If we use pagination, then we may not be sure that the next query will return next data. For example, if you sort in descending order by creation date (from new to old), then at one point it may turn out that there will be several duplicate records in the upload. Also, the database does not guarantee that the data will be selected in the same sequence using limits and offsets. This can be solved by resetting the ascending sorting ID. And in the next request, take records strictly older than this value, or vice versa.

Oh yes indeed. Maybe @greg0ire can help about this kind of problem. But anyway, currently the export doesn't work when there is too much data, so any improvement is good to take.

If you start a PR, the reviews can lead us to the right way ;)

VincentLanglet avatar Aug 06 '20 19:08 VincentLanglet

You can fix such issues with cursor based pagination: https://use-the-index-luke.com/no-offset

greg0ire avatar Aug 06 '20 19:08 greg0ire

So:

  1. Validate: Initial query must havnt offset & limit.
  2. Validate: must have order by in initial query.
  3. Add limit (PAGE_SIZE) for query.
  4. Extract seek field from order by.
  5. Fetch first page.
  6. Do export.

If count(results) = PAGE_SIZE:

  1. Add seek clause.

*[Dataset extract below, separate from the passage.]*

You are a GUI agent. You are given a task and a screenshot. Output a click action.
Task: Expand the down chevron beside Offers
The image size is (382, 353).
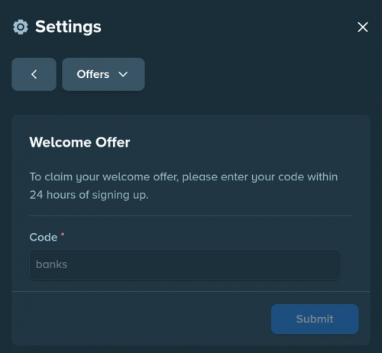pos(123,74)
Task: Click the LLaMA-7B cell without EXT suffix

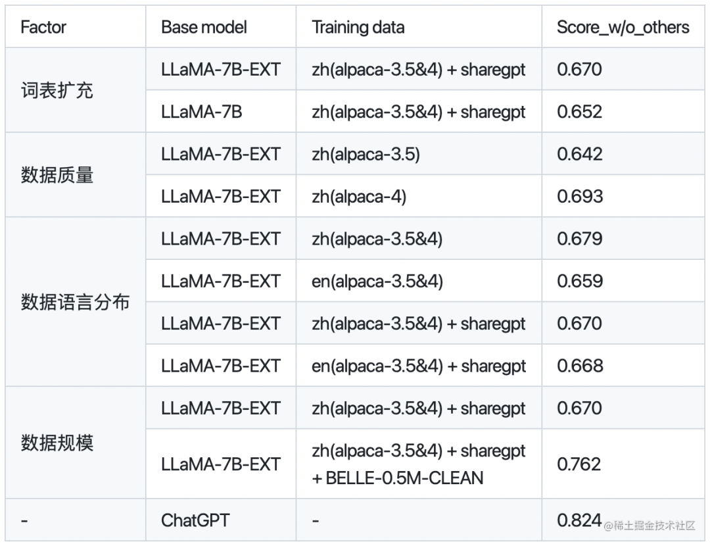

If query contains where clause wee need wrap it into parenthesis and add and seek clause. (Avoid repeat this step)
  2. Extract last seek value for previous results. (From last results)
  3. Fetch next results.
  4. Go to 6

kirya-dev avatar Aug 09 '20 12:08 kirya-dev

Why 1 ? Cant you use the max result and the offset provided ?

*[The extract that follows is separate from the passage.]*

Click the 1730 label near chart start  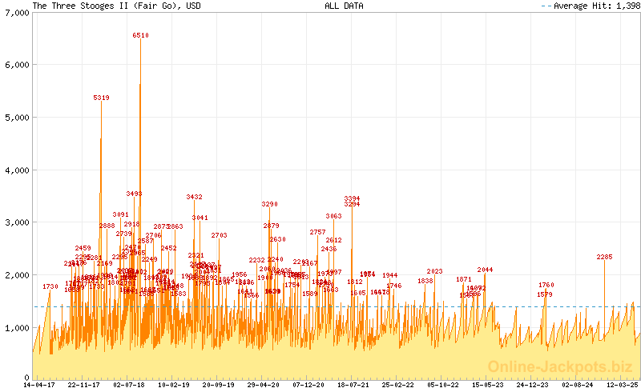tap(50, 286)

Why 2 ? Cant you add one order if needed ?

VincentLanglet avatar Aug 09 '20 13:08 VincentLanglet

Why 1 ? Cant you use the max result and the offset provided ?

Extra where in 7 broke offset & limit.

Why 2 ? Cant you add one order if needed ?

We must order results for correct work this method. Yes, we can add order by if needed. But problem: What field? For ex: id can not exists (Or provide this field name in constructor?)

kirya-dev avatar Aug 09 '20 14:08 kirya-dev

@kirya-dev do you want to start a Pr ?

I think it would be easier to discuss about this with code and some tests.

VincentLanglet avatar Aug 09 '20 14:08 VincentLanglet

@kirya-dev Hi, I tried to use your solution with latest version of exporter, but export is still crashing on memory (even with 500MB memory and only 15k records). Could you please point me at right direction? Thanks in advance.

nowaja avatar Feb 02 '21 22:02 nowaja

@kirya-dev Hi, I tried to use your solution with latest version of exporter, but export is still crashing on memory (even with 500MB memory and only 15k records). Could you please point me at right direction? Thanks in advance.

Hi! Please ensure that decorators are enabled and you are using custom source interator.

Also can help you https://www.php.net/manual/en/function.flush.php

kirya-dev avatar Feb 03 '21 06:02 kirya-dev

Do you still plan to make some PR in order to optimize the export @kirya-dev ?

I'm getting some Error: Maximum execution time of ... seconds exceeded error when exporting via excel. So I'm looking for way to fix this.

VincentLanglet avatar May 17 '21 13:05 VincentLanglet

Hello! Decide this problem is no simple task. Good idea was suggest to using database cursor. Doctrine dosent supports this functionality officcialy. But im found package for resolve this missing https://github.com/paysera/lib-pagination What do you think about it?

kirya-dev avatar May 17 '21 21:05 kirya-dev

https://github.com/paysera/lib-pagination What do you think about it?

We won't add a dependency to a low maintenance library, but

You can fix such issues with cursor based pagination: https://use-the-index-luke.com/no-offset

Cursor based pagination was the advice of @greg0ire. So we could try something similar.

VincentLanglet avatar May 17 '21 21:05 VincentLanglet

Implementations for many platforms can be different. We must implements this feature for every popular database platforms.. Its a big work

kirya-dev avatar May 18 '21 11:05 kirya-dev

This issue has been automatically marked as stale because it has not had recent activity. It will be closed if no further activity occurs. Thank you for your contributions.

github-actions[bot] avatar Nov 14 '21 12:11 github-actions[bot]